Velocity projection matrix RR (the simplest way)

> subs(change_vars,qq);
#RR := linalg[genmatrix](%,zz);
(RR,bb):=LinearAlgebra[GenerateMatrix](%,zz):'RR'=RR;

> lin_independent_leqns := LinearAlgebra[Transpose](RR).Vector(subs(change_vars,lin_leqns)):

> for i from 1 to nops(zz) do zz[i]; collect(lin_independent_leqns[i],diff(zz,t,t) union diff(zz,t) union zz); od;










completion with tires equations

> lin_tire_eqns :=subs(change_vars, linearize([equ_Yr,equ_Yf],diff(straight_run,t) union straight_run) );


assembly equations

> all_eqns := convert(lin_independent_leqns,list) union lin_tire_eqns:

> all_vars := zz union [Yr(t),Yf(t)];

Sharp's equations

Introducing the velocity of point A in moving coordinates (as in the Sharp's paper)

> PDEtools[declare](x1[dot](t),y1[dot](t),prime=t,quiet):

> VA := make_VECTOR(T1,x1[dot](t),y1[dot](t),0): show(VA);

> VA := linearize( project(VA,ground) , [x1[dot](t)=V,y1[dot](t),psi(t)]): show(VA);

> moving_vars := [ diff(x(t),t)=comp_X(VA), diff(y(t),t)=comp_Y(VA) ];

simplify using relations between geometric dependent parasmeters

> global_properties := {
#l = 1/c(epsilon)*(-an+c(epsilon)*k-e+j*s(epsilon)),
f = s(epsilon)*k-c(epsilon)*j,
lx = -an+Rf*s(epsilon),
a = c(epsilon)*k-e+j*s(epsilon),
lz = -1/c(epsilon)*(-s(epsilon)*k*c(epsilon)+c(epsilon)^2*Rf+s(epsilon)*e-j+c(epsilon)^2*j+s(epsilon)*an)
}:
for i from 1 to nops(global_properties) do global_properties[i]: od;

change vars and neglect the X equation

> sharp_leqns := subs(global_properties,moving_vars,all_eqns[2..nops(all_vars)]):
sharp_leqns := map(expand,map(simplify,sharp_leqns,trig)):
sharp_vars := [y1[dot](t), psi(t), delta(t), phi(t), Yr(t), Yf(t)];

> for i from 1 to nops(sharp_leqns) do sharp_vars[i]; collect(sharp_leqns[i], diff(sharp_vars,t) union diff(sharp_vars,t,t) ); od;




reduction to 1st order

> (xx,state_eqns) := first_order(sharp_leqns,sharp_vars,t,flag):
for i from 1 to nops(state_eqns) do xx[i]; collect(state_eqns[i],xx union diff(xx,t)); od;

> 'xx'=xx;




state space formulation

matrix form A1*Xdot = A*(X-X0) + B*(U-U0)

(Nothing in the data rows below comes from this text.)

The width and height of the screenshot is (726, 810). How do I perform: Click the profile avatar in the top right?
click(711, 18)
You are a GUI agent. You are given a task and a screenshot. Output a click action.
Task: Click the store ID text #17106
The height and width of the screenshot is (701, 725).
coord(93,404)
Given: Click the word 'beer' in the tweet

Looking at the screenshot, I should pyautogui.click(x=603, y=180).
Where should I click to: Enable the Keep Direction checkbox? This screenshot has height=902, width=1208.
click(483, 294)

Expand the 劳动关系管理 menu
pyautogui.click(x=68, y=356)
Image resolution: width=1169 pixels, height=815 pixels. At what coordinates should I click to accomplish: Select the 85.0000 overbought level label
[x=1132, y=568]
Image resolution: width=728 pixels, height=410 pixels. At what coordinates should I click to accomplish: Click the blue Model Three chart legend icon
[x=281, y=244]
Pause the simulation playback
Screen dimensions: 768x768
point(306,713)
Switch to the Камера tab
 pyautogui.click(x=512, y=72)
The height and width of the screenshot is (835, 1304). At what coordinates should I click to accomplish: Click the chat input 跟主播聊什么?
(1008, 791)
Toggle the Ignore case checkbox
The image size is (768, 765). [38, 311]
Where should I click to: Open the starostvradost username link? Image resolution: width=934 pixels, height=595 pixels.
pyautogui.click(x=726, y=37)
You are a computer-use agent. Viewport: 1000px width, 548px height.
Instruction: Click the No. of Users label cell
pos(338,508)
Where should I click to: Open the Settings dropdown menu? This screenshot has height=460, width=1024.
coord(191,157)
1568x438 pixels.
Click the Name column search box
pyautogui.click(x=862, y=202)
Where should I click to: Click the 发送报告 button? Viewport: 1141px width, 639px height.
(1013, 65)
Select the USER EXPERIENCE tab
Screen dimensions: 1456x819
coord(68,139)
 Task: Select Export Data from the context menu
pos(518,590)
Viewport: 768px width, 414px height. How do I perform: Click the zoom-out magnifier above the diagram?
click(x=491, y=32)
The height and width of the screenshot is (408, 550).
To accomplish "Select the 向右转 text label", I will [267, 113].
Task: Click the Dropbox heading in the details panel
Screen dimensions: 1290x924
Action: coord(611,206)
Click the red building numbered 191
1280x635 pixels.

> uu := [tau(t)]; driving vector
(A1,A,B) := implicit_state_space(state_eqns,t,xx,uu):

> j*s(epsilon) = a -c(epsilon)*k+e; A := map(expand,subs(%,map(simplify,A))):

> 'A1'=evalm(A1);
'A'=evalm(A), 'B'=evalm(B);

Stability Analysis

> motorcycle_data := {g = 9.81,
rtf = 0, Rf = 0.3048, Cf1 = 11174, Cf2 = 938.6, sigma = 0.2438,
rtr=0, Rr = 0.3048, Cr1 = 15831, Cr2 = 1325.6,
an = 0.1158, epsilon = 0.4715, l = 0.93468, a=0.9485376,
C[delta] = 6.77, Zf = -1005.3,
mf = 30.65, e = 0.0244, f = 0.0283, Ifx = 1.2338, Ifz = 0.4420, ify = 0.7186,
mr = 217.45, b = 0.4798, h = 0.6157, Irx = 31.18, Irz = 21.07, Crxz = -1.7355, iry = 1.0508 }:

> {k = a*c(epsilon)+f*s(epsilon)+c(epsilon)*e, j = s(epsilon)*a-c(epsilon)*f+s(epsilon)*e}:

> motorcycle_data := motorcycle_data union evalf(subs(motorcycle_data,%));



save

> save A1,A,B,xx,uu,motorcycle_data,"state_space_symb.m";

numerical state space matrix

> A1N := convert(evalf(subs(motorcycle_data,evalm(A1))),Matrix):

> AN := convert(evalf(subs(motorcycle_data,evalm(A ))),Matrix):

> interface(displayprecision=3):

Eigenvalues and Frequecy Responce Functions

> speed := 20;

> eivals := LinearAlgebra[Eigenvalues](subs(V=speed,AN),subs(V=speed,A1N)):

Frequecy Responce Functions

> freq := 2;

> GG := evalf(subs(V=speed,I*2*Pi*freq*A1N-AN)):

> FRFs := evalm(linalg[inverse](GG) &* B):

> 'eivals'=eivals, convert(convert(xx,array),matrix), 'FRFs'=evalm(FRFs);

Eigenvalues varying speed

speed vector

> speed := [ seq(1.*i,i=1..60)]:

> np := nops(speed):
nn := nops(xx):

eigenvalues

> eigen_vals := 'eigen_vals':
for i from 1 to np do
(eigen_vals[i],eigen_vect[i]) := LinearAlgebra[Eigenvectors](subs(V=speed[i],eval(AN)),subs(V=speed[i],eval(A1N)));
od:

Nyquist plot

> #plot( [seq( [[Re(eigen_vals[n][i]),Im(eigen_vals[n][i])] $n=1..np ] ,i=1..nn)], style=point, symbol=circle);

> Xrange := -25..5: Yrange := 0..70:

> plot( [seq( [[Re(eigen_vals[n][i]),Im(eigen_vals[n][i])] $n=1..np ] ,i=1..nn)], real = Xrange, imag = Yrange, style=point, symbol=circle, color=blue); #, title="Nyquist Plot"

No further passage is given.